- What is required
Find the line with "This screenshot has width=578, height=473." in the entries below, then output every line from it down to the line with "Task: Click the Gem Reporter panel icon", exactly and with no pictures.

- Data to examine
|---|

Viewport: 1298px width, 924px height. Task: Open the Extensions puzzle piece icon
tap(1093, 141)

|---|

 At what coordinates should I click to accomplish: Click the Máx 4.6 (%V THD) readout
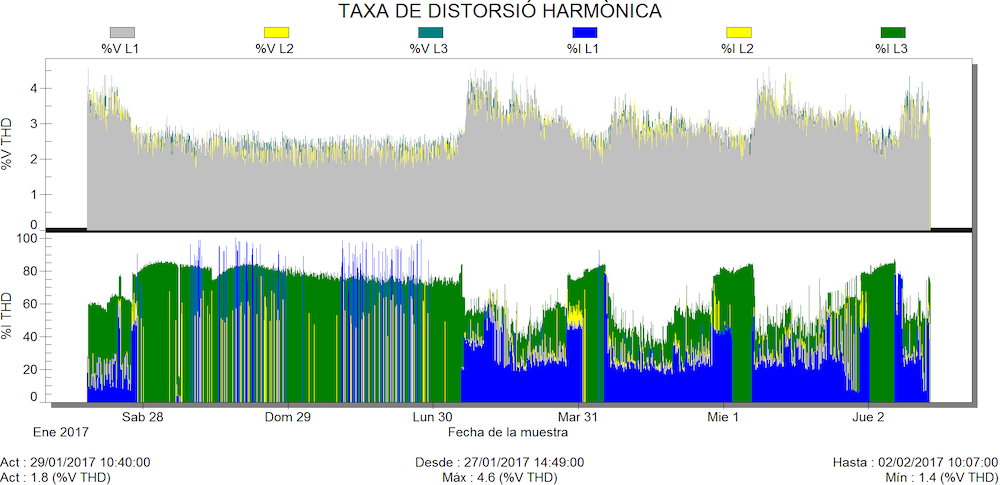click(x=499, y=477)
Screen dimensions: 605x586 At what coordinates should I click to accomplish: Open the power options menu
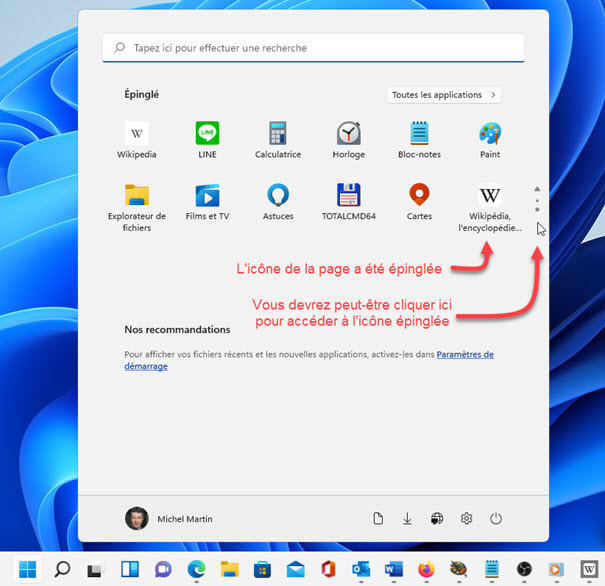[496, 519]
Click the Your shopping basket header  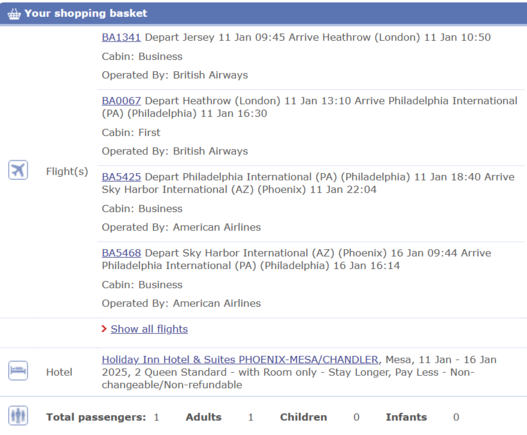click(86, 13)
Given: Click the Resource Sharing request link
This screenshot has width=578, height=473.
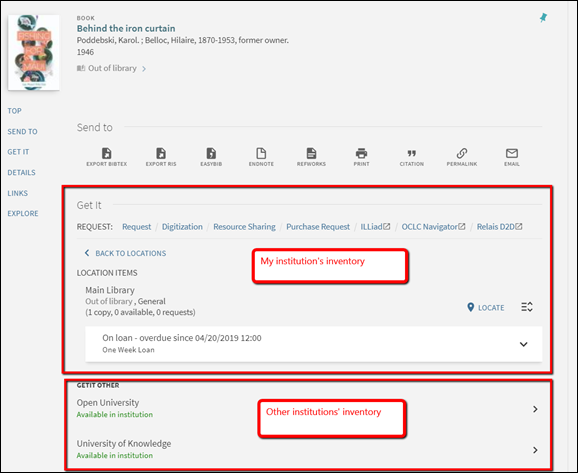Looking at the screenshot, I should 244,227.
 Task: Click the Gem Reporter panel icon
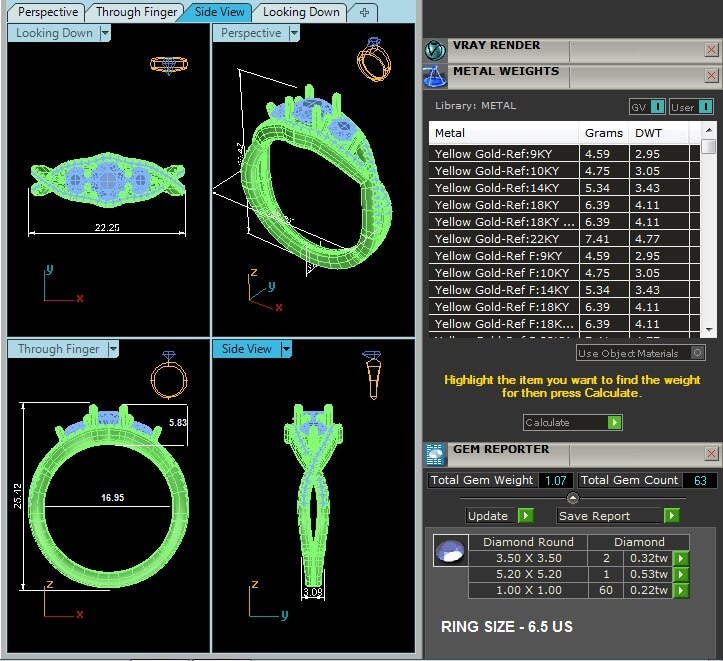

|---|

- Response area
This screenshot has width=578, height=473.
Looking at the screenshot, I should 244,227.
 Task: Click the Gem Reporter panel icon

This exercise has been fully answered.